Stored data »
* * * *

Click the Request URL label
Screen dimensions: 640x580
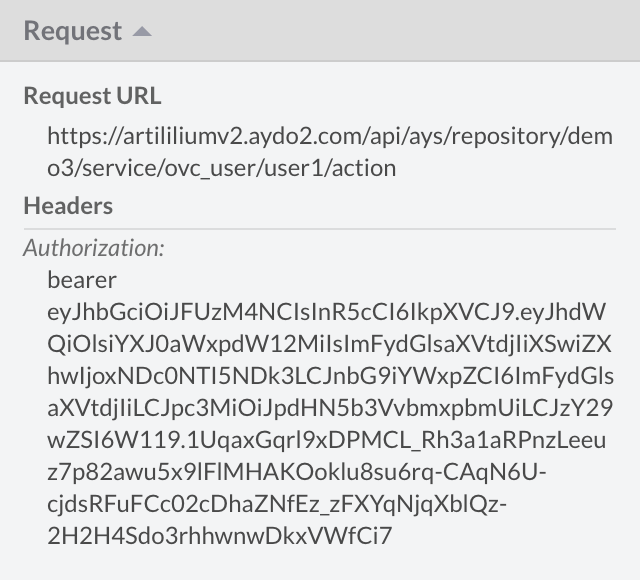92,96
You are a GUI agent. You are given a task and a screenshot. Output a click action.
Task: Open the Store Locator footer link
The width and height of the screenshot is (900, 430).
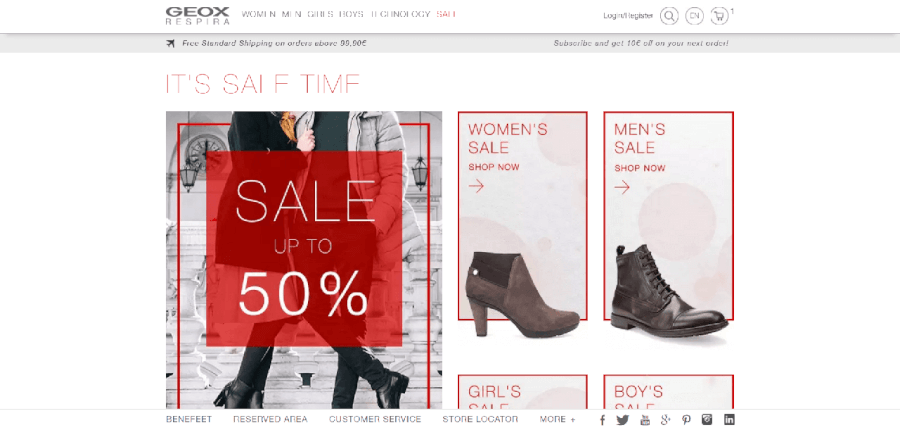click(x=480, y=420)
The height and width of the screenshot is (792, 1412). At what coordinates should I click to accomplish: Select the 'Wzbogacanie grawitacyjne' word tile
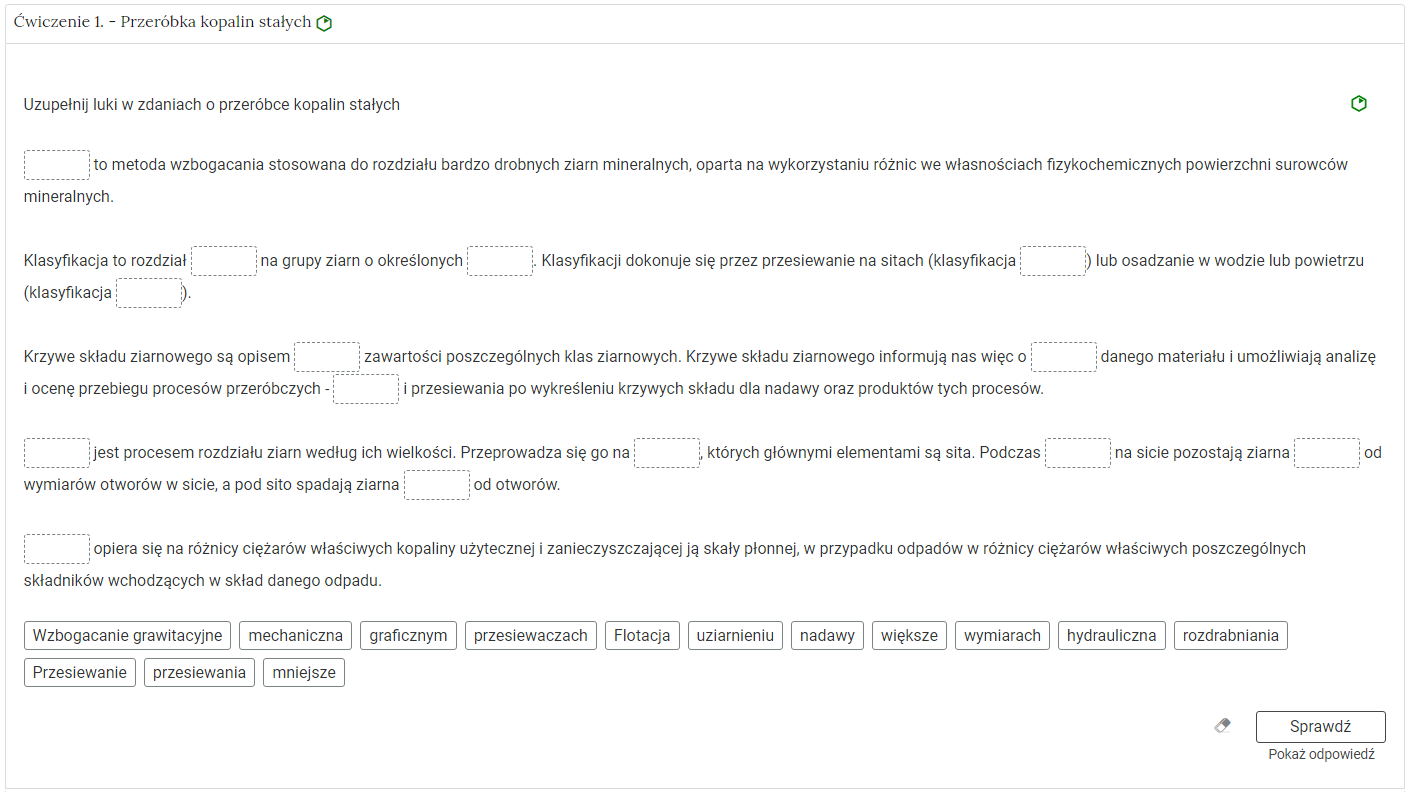(x=127, y=636)
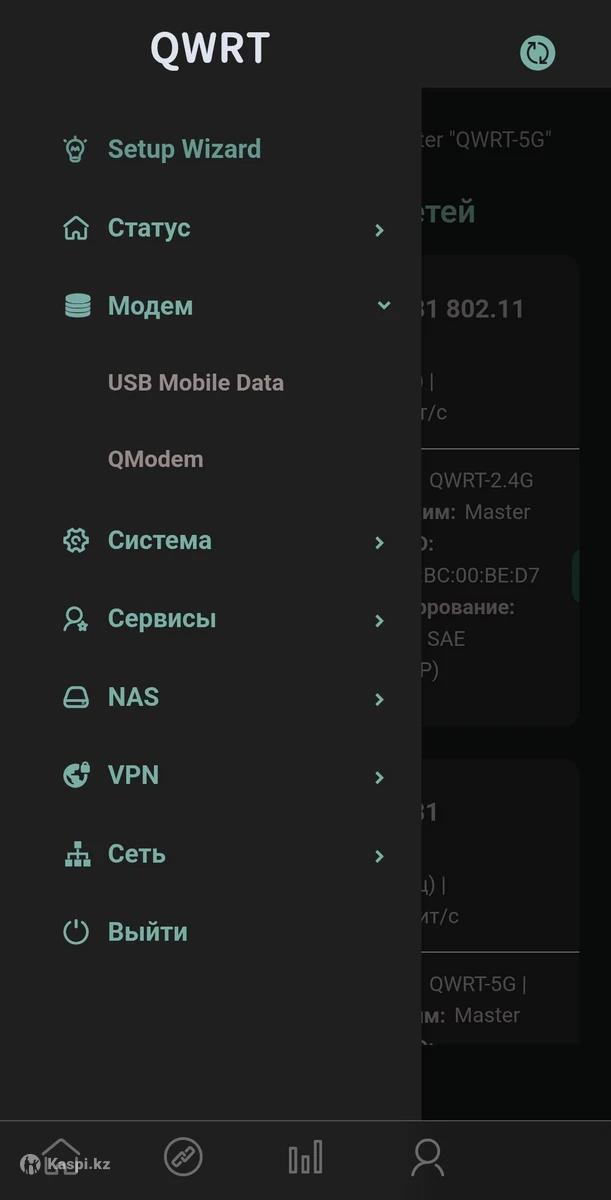
Task: Log out via Выйти
Action: tap(148, 933)
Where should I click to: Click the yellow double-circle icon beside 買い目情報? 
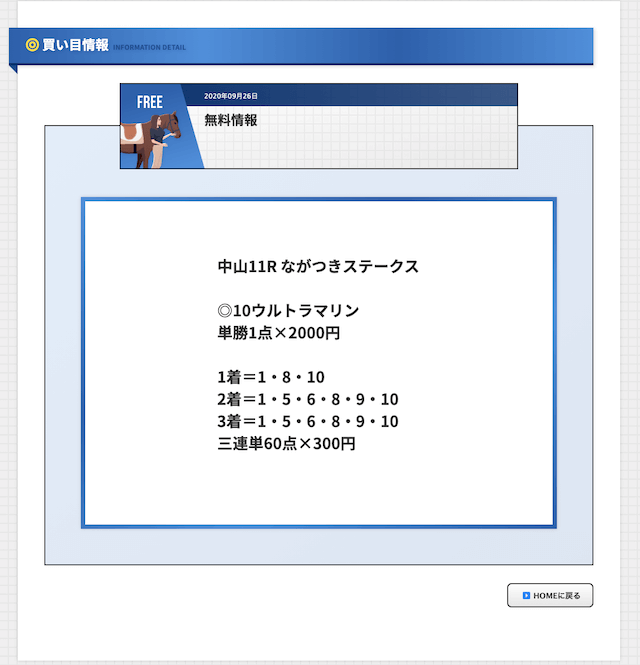coord(32,45)
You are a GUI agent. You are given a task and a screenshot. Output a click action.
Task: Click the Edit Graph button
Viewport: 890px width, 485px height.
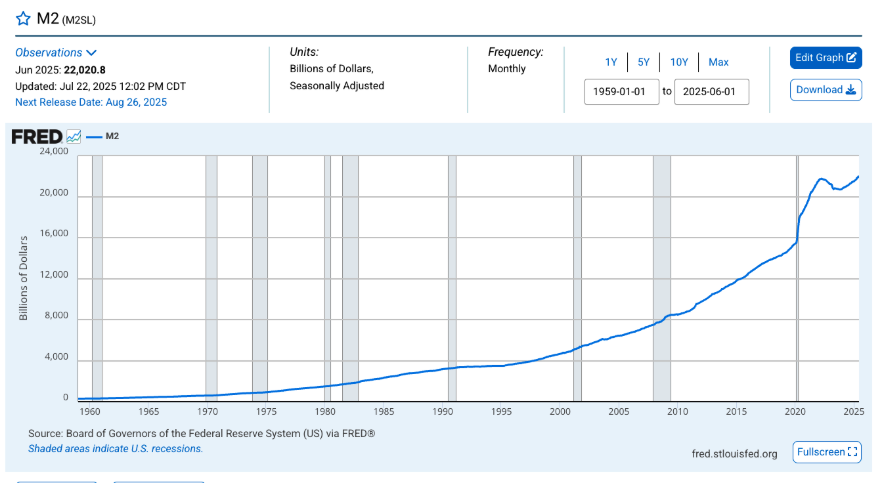825,57
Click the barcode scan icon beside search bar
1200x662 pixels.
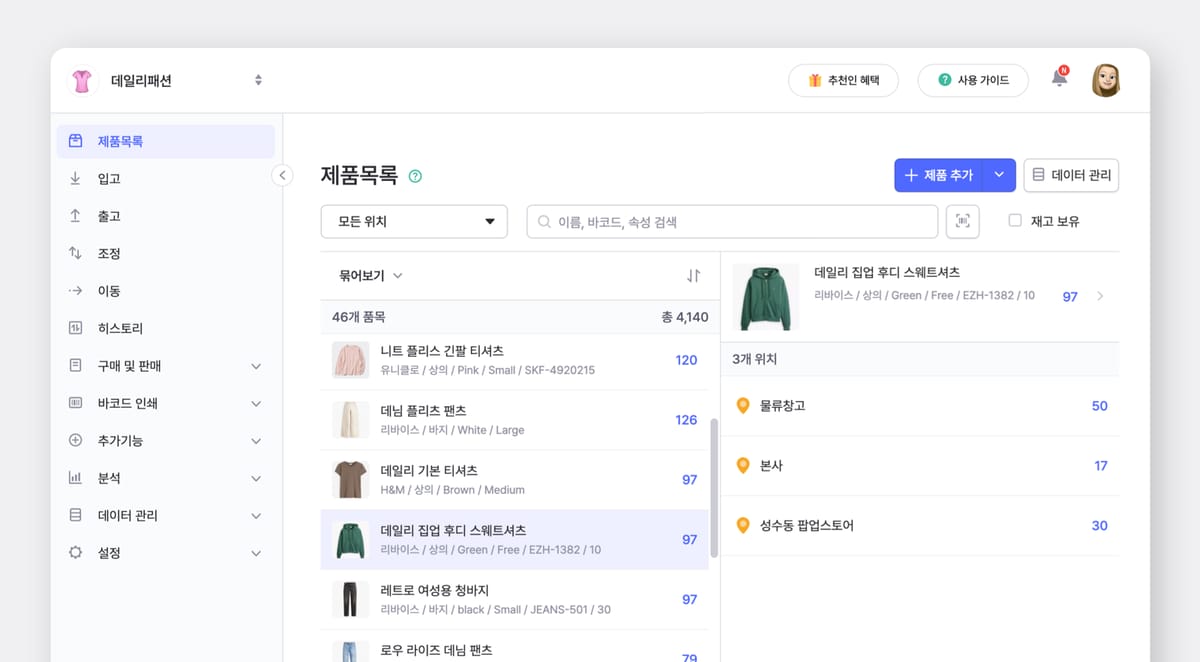click(962, 221)
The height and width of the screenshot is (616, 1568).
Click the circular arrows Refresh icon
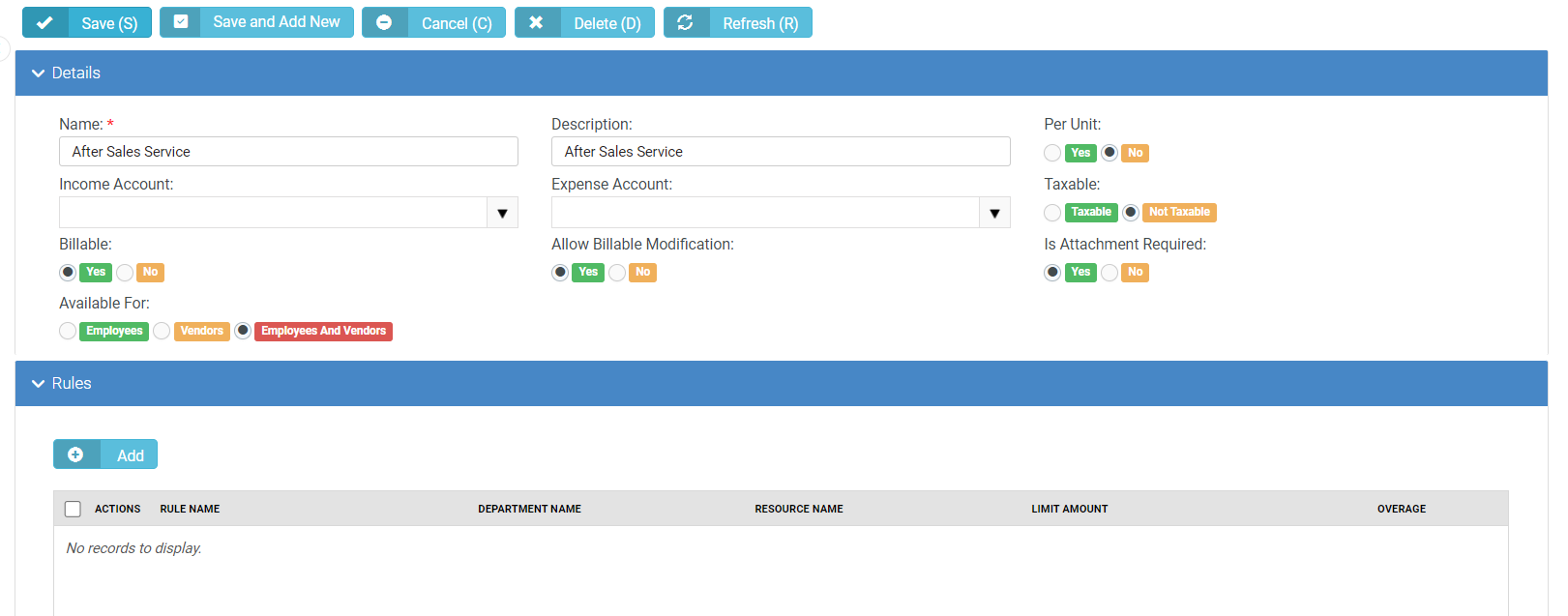click(x=685, y=22)

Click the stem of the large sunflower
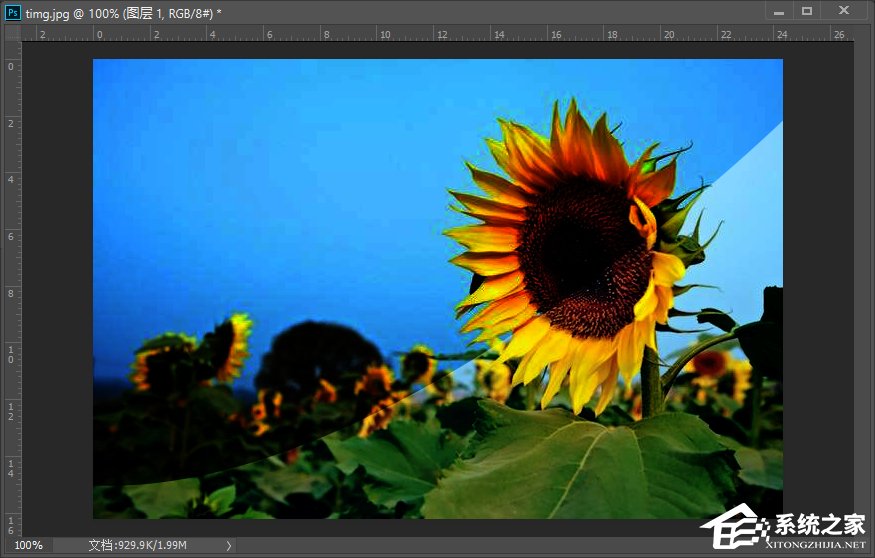click(x=652, y=385)
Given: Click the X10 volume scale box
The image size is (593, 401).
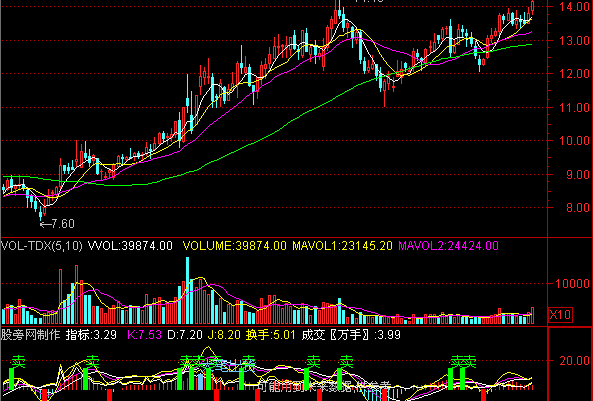Looking at the screenshot, I should [560, 315].
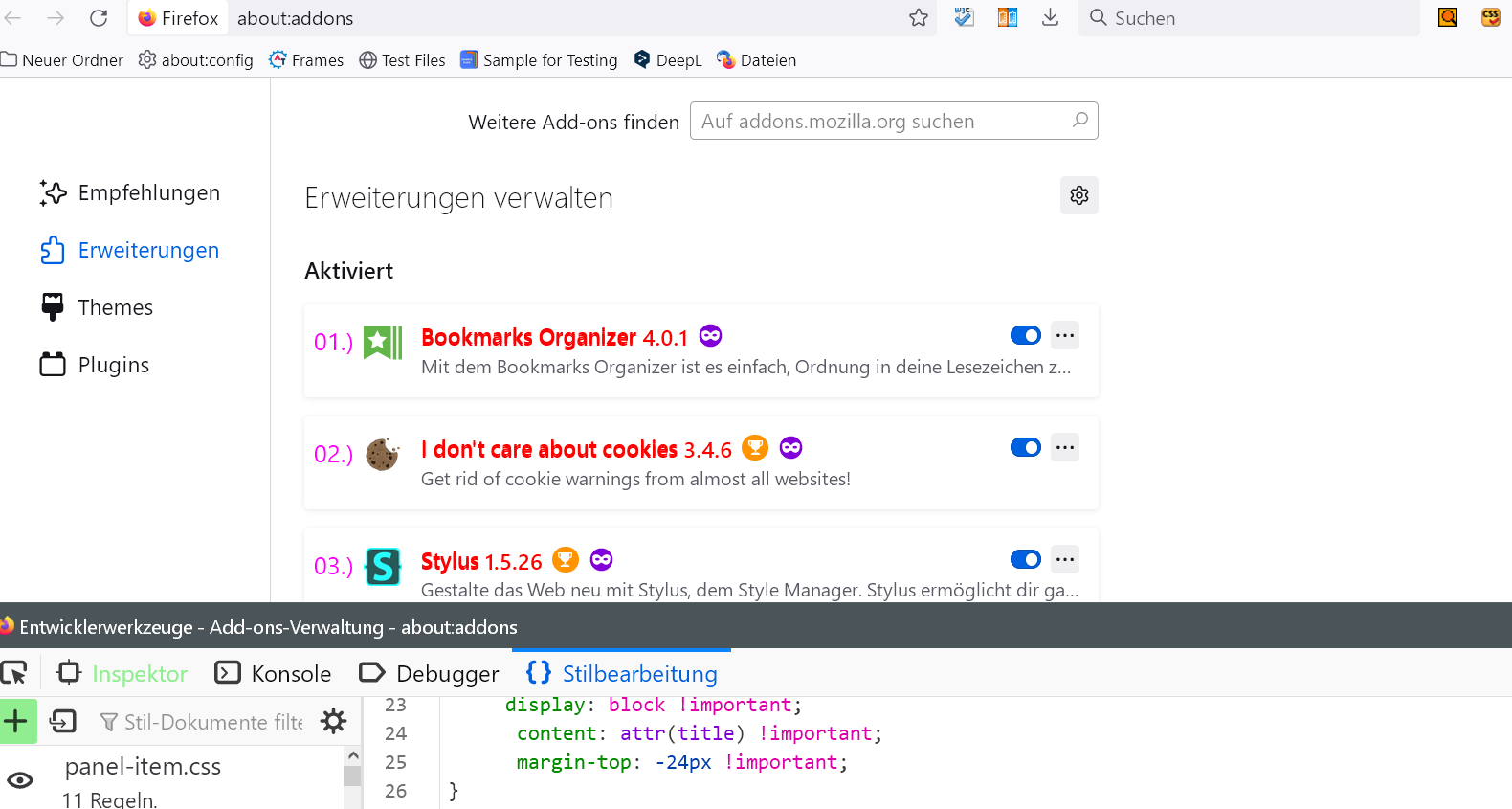Turn off I don't care about cookies

pyautogui.click(x=1025, y=447)
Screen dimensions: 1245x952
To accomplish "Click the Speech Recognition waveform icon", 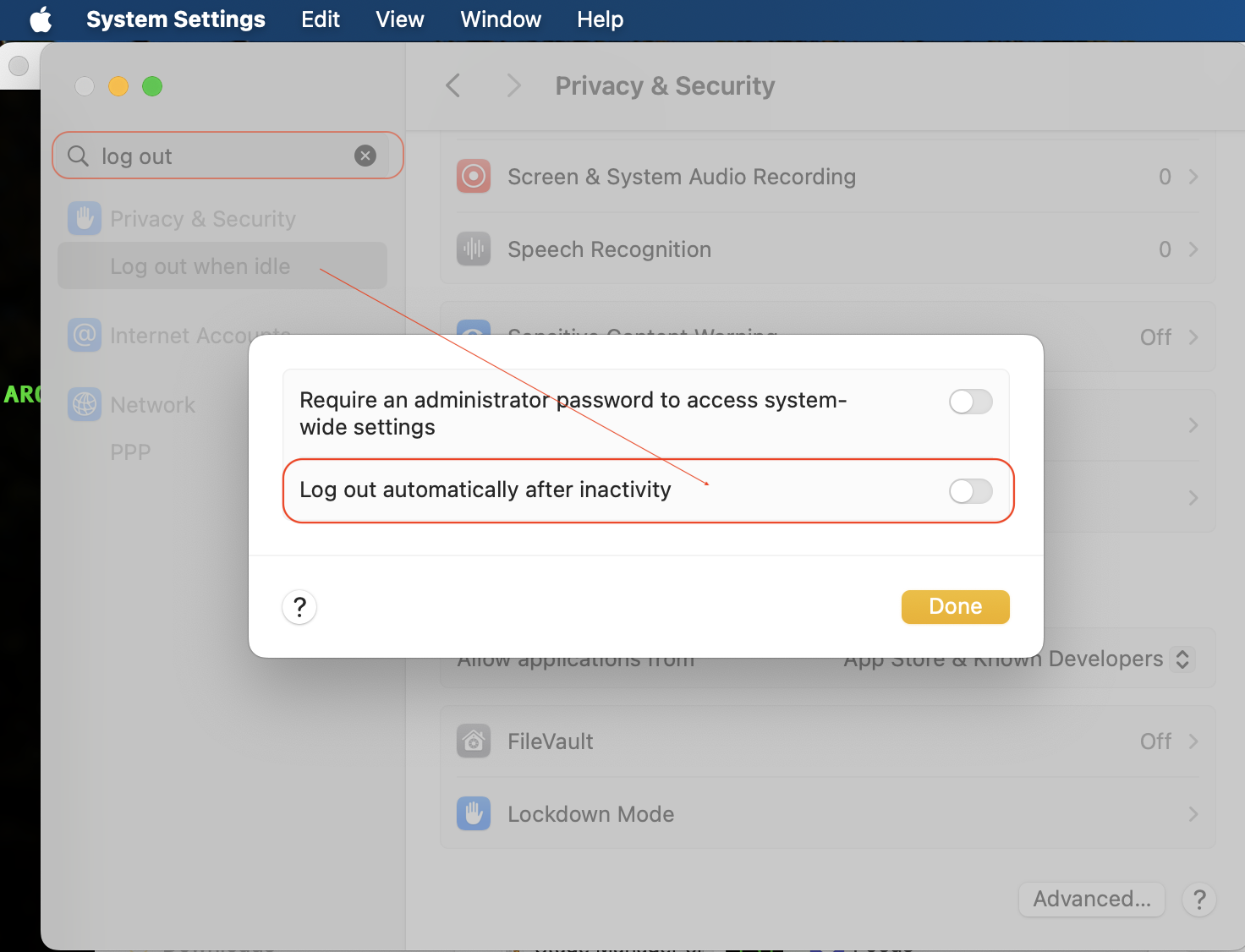I will (474, 249).
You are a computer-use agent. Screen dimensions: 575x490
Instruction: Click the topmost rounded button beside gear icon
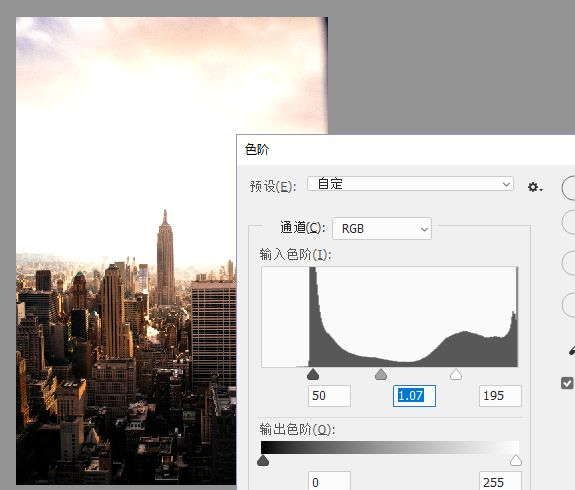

* * * *

Instructions for the task » Each line between the one holding "The height and width of the screenshot is (792, 1412)." and the one holding "The height and width of the screenshot is (616, 1568).", inclusive, should be copied exactly as it appears above, and pictures should be omitted.

Task response »
The height and width of the screenshot is (792, 1412). At what coordinates should I click to accomplish: Select the 'Wzbogacanie grawitacyjne' word tile
(x=127, y=636)
Task: Log out via Выйти
Action: tap(148, 933)
Where should I click to: Click the yellow double-circle icon beside 買い目情報? 
coord(32,45)
You are a GUI agent. You are given a task and a screenshot. Output a click action.
Task: Click the Edit Graph button
Viewport: 890px width, 485px height.
825,57
Click the barcode scan icon beside search bar
1200x662 pixels.
click(962, 221)
The height and width of the screenshot is (616, 1568).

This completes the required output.